Why
As I started working more with data in AWS I wanted to get my feet wet. My home automation system gives me historical data on all my sensors going back almost two years now and something I’ve wanted is historical weather data. That can be fairly expensive, but weatherapi.com will return for free the prior several days of historical weather data, so every day I grab that data and save it to S3 so I can query it with Athena later. I also save to a local MariaDB just to have a local copy in case I ever decide to just not use the AWS data or just… just because. “Just because” is always a good enough reason to try something.
Architecture Diagram
This is pretty straightforward and a fairly common pattern. Nothing fancy here. I have a web service on-prem that queries weatherapi.com for the historical data for the prior date, triggered on a schedule every morning by AirFlow.
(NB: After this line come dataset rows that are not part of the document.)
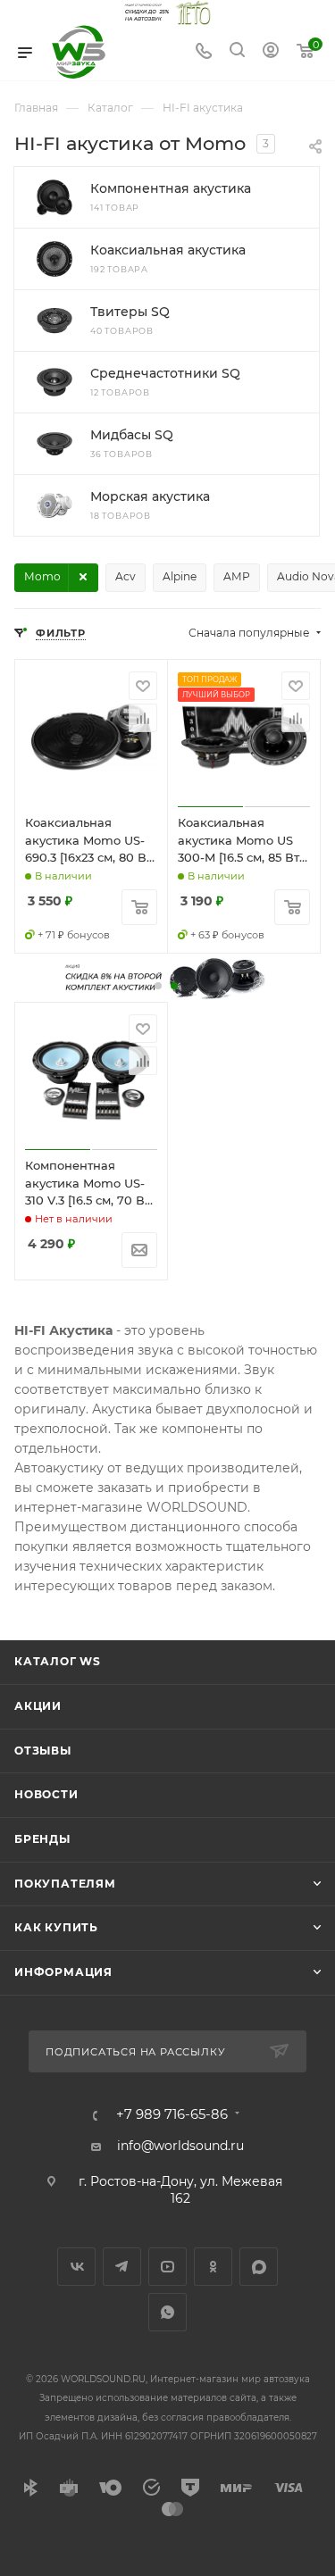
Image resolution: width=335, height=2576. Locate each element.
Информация (63, 1972)
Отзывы (42, 1750)
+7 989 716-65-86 (172, 2115)
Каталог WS (57, 1661)
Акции (38, 1706)
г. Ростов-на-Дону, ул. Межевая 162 (180, 2189)
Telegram (122, 2266)
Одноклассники (213, 2266)
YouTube (167, 2266)
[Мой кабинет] (271, 53)
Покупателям (65, 1883)
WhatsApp (167, 2312)
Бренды (42, 1839)
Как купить (56, 1927)
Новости (46, 1794)
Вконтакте (76, 2266)
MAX (258, 2266)
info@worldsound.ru (180, 2146)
It saves the data to MariaDB locally and also ships a parquet file to S3. Since I’m a penny-pincher I crawl the new data every Saturday only, since I’m not constantly querying it. I’m not even using the data for anything at all yet, other than a few POCs to demonstrate I can.
I wanted to see how easily I could accomplish this and I did. I learned what I needed to out of it.
Future Plans
- React dashboard app to show charts (just because)
- Tie historical weather data to historical sensor data within Home Assistant
- MariaDB has this information, of course, but again half my projects are “just to see if I can”